Hey, was liegt an?, fragt Gott.
Oh, wie schön, dass du vorbeikommst, sag ich. Du kommst gerade richtig.
Warum?, fragt Gott, setzt sich auf die Fensterbank und schaut zur Weihnachtsbeleuchtung auf der Straße hinunter.
Ich sitze mal wieder an deiner Geburtsgeschichte, sag ich. Der Engel, der Josef gesagt hat, er solle bei Maria bleiben. Und immer wieder das Ding mit Jungfrau, junge Frau und so. Und alles, was daraus geworden ist.
Ach je, sagt Gott.
Ich kann das nicht mehr gut hören, sag ich. Ich hab dann an die ganzen Definitionen mit Jungfräulichkeit vor, während und nach der Geburt im Kopf und dann denk ich, das kann es echt nicht sein.
Gott guckt.
Hättest du das nicht anders schreiben lassen können?, frag ich.
Gott zieht die Augenbraue hoch.
Ja, ich weiß, das war in eine andere Zeit hinein geschrieben und du hast es auch nicht selbst geschrieben, sag ich. Machts für heute nicht besser.
So ist das mit Geschichten, sagt Gott.
Ich mag das auch nicht immer wieder da unter dem Ballast herausschälen, was da gemeint sein könnte, sag ich.
Du bist echt ganz schön angefressen, sagt Gott.
Ja, sag ich. Mir sagt das so gar nichts schönes mehr.

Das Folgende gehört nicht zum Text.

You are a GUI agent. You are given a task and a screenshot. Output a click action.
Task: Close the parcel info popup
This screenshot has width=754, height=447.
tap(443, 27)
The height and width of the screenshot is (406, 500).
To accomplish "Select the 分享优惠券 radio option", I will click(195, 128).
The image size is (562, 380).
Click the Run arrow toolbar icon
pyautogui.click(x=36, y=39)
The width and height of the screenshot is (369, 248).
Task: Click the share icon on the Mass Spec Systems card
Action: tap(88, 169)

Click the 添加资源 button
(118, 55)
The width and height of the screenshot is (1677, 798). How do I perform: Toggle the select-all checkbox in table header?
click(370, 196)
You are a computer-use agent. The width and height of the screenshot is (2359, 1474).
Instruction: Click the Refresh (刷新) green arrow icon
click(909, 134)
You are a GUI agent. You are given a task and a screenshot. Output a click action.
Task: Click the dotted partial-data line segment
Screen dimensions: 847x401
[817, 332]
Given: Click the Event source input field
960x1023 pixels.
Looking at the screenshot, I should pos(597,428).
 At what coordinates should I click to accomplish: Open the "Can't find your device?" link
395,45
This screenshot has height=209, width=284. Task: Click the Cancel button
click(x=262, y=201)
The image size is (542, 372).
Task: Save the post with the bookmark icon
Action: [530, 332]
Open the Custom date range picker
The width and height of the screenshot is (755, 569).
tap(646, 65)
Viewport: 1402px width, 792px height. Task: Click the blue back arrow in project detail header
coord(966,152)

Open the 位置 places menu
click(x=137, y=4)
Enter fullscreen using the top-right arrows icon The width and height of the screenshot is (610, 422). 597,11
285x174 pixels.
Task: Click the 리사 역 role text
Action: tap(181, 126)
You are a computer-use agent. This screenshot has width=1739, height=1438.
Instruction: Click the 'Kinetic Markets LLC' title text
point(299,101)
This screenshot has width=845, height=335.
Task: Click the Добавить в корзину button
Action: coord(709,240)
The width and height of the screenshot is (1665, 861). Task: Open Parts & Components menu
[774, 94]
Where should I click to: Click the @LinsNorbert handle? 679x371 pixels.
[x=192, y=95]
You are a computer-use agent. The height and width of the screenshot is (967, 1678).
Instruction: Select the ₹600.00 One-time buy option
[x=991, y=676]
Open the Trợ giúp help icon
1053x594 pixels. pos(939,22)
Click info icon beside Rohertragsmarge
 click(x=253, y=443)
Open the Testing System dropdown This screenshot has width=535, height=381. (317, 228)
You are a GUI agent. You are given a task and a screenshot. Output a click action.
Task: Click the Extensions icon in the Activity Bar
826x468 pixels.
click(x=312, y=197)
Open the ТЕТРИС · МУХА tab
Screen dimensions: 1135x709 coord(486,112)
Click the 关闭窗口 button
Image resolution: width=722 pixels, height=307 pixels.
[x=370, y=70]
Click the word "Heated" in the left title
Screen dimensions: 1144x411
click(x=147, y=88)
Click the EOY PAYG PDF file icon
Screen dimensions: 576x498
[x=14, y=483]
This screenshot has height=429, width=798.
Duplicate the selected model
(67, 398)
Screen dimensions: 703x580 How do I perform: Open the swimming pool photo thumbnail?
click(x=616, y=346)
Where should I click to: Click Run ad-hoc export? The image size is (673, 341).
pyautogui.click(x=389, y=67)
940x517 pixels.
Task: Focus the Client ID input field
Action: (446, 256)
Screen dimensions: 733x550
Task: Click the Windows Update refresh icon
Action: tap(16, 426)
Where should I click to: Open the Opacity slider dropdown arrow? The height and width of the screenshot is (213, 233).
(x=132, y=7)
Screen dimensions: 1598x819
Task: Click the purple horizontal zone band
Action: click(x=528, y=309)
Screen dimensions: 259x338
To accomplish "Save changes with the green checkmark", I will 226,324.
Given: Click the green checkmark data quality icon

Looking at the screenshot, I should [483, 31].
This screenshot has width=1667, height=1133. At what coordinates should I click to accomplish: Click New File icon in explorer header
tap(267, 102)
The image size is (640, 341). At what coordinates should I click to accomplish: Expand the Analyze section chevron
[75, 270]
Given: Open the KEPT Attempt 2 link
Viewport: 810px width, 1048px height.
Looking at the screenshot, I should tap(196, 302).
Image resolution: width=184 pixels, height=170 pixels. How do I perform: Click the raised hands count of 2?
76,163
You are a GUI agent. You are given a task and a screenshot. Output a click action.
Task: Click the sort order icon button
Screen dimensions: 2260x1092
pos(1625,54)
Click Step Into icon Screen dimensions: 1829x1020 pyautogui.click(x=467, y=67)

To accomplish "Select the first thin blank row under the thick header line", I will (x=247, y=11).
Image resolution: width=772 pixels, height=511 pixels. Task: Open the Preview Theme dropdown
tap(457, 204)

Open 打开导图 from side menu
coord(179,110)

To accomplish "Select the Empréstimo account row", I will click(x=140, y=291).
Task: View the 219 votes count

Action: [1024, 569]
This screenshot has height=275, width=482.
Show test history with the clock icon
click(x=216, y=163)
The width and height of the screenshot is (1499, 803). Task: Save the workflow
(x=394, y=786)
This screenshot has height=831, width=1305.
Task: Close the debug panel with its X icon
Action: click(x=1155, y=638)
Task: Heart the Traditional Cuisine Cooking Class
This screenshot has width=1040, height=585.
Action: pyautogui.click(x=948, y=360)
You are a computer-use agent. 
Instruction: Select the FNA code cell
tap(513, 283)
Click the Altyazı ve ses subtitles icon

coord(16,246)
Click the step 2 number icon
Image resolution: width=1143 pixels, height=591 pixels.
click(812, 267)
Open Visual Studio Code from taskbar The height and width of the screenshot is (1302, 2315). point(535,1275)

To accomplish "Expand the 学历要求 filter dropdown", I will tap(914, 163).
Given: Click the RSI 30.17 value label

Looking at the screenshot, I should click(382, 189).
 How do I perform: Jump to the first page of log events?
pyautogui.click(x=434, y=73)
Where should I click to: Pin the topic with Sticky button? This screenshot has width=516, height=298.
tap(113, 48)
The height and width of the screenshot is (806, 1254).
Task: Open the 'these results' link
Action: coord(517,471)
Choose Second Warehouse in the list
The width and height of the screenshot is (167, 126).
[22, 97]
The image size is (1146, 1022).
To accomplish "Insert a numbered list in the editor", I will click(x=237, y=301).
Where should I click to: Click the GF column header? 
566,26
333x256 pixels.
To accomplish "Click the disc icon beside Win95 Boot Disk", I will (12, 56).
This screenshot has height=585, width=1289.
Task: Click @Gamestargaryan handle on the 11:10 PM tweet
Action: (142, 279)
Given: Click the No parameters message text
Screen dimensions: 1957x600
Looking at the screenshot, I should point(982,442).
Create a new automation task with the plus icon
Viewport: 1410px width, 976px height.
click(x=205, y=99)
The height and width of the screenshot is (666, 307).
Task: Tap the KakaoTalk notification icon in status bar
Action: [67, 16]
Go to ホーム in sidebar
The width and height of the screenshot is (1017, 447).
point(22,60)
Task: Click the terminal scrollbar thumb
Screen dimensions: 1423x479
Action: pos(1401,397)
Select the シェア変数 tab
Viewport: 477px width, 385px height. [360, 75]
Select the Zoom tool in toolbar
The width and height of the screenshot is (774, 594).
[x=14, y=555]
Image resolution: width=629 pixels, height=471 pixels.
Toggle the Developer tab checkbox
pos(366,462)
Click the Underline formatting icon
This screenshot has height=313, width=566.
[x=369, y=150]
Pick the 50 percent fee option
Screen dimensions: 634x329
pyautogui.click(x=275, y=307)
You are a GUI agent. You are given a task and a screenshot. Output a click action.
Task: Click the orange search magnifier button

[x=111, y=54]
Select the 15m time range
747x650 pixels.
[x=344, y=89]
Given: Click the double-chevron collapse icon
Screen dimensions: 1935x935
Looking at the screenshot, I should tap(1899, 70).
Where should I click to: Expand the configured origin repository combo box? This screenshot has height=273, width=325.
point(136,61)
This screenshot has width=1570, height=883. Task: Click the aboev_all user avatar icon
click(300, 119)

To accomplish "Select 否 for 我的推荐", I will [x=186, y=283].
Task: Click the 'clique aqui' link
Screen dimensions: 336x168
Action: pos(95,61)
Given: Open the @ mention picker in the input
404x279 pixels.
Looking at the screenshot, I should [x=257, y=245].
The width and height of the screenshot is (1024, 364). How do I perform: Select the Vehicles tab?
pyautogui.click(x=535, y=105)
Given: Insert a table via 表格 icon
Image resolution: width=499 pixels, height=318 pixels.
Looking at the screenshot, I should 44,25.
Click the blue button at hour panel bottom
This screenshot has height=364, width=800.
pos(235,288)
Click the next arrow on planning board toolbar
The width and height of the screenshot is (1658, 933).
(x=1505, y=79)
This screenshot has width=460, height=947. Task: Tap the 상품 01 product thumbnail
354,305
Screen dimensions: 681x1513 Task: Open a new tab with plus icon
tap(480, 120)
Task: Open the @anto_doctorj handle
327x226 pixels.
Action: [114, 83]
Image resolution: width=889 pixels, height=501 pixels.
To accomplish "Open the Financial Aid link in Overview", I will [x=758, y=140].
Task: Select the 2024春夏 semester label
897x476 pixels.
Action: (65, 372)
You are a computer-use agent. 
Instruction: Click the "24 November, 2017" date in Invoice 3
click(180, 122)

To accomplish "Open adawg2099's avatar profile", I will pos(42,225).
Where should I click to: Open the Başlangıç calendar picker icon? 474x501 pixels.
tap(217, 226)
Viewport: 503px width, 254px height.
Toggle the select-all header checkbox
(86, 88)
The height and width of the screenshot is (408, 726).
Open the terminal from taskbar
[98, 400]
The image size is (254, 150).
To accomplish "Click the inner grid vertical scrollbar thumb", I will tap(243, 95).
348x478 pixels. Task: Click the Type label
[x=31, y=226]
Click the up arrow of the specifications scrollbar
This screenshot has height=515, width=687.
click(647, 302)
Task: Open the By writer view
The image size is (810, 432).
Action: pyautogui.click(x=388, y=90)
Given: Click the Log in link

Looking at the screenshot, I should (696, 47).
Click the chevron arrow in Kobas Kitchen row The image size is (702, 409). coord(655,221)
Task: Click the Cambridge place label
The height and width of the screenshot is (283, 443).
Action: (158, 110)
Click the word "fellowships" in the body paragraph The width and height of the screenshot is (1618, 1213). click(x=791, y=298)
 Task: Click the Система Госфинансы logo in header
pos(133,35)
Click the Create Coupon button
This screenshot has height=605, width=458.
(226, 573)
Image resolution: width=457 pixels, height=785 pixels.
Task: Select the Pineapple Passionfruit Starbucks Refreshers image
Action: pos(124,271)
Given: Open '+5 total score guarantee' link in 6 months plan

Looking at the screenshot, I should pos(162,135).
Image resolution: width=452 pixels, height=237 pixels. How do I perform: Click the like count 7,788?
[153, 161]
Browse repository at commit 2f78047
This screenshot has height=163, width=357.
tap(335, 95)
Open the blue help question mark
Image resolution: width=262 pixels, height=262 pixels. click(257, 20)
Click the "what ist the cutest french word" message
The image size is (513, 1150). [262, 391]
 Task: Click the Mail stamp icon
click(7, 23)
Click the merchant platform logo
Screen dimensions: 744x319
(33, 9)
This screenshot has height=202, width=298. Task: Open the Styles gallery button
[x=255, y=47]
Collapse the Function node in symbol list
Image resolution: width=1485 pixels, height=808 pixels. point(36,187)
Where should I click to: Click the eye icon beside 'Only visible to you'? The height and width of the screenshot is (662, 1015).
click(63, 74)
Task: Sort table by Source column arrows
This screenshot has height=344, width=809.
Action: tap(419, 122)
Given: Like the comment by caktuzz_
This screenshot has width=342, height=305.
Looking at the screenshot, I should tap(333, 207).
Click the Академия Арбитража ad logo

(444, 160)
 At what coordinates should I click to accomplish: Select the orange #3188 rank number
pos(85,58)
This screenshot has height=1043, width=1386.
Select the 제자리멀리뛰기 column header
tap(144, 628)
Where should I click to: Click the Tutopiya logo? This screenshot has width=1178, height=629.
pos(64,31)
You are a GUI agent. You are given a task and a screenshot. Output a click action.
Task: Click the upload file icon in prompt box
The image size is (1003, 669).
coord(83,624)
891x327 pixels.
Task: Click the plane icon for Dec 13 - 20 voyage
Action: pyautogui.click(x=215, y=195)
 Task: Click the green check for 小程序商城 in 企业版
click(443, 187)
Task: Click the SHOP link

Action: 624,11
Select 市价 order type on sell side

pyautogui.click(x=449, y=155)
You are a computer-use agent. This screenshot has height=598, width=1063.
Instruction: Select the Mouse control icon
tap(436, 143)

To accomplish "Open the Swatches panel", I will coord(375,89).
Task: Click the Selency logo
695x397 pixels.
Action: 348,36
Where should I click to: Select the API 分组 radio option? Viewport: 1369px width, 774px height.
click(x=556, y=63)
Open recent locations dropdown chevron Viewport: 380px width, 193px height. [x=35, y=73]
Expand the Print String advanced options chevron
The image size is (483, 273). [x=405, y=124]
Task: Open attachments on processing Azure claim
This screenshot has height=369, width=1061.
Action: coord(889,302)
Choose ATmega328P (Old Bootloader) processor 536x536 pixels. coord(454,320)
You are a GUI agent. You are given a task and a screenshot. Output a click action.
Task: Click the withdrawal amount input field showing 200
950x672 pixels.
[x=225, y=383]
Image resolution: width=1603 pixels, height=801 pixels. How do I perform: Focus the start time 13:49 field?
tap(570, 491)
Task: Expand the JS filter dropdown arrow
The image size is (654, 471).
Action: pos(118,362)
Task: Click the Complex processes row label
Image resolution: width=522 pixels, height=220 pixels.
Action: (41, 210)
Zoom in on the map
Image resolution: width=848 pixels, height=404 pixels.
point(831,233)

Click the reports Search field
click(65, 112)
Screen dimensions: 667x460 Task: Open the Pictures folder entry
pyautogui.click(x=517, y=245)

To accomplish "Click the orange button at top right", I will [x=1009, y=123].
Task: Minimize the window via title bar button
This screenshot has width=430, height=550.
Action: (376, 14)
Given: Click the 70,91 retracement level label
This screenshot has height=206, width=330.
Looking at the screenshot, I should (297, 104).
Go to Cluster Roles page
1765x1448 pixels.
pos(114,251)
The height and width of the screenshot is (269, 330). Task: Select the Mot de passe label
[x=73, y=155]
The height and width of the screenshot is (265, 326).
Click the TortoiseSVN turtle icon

Aber eigentlich gibts darin alles, was es für eine gute Geschichte braucht, sagt Gott. Liebe, Mut, einen Engel und sogar ein Baby.
Wenn du das so sagst, klingt es gleich viel besser, sag ich.
Siehst du, sagt Gott.
Als kleines katholisches Mädchen vom Niederrhein war das für mich so klar, dass da vor der Hochzeit nichts gelaufen war, sag ich. Das wäre viel unvorstellbarer gewesen als eine Jungfrauengeburt.
Gott lacht.
A propos Niederrhein, sagt Gott, magst du ein Alt?
Gott zieht zwei Flaschen aus dem Umhängebeutel und hält mir eine hin.
Ich lache auch. Ok, sag ich. Danke. Und Prost.
Auf das Leben, sagt Gott und stößt meine Flasche sachte an.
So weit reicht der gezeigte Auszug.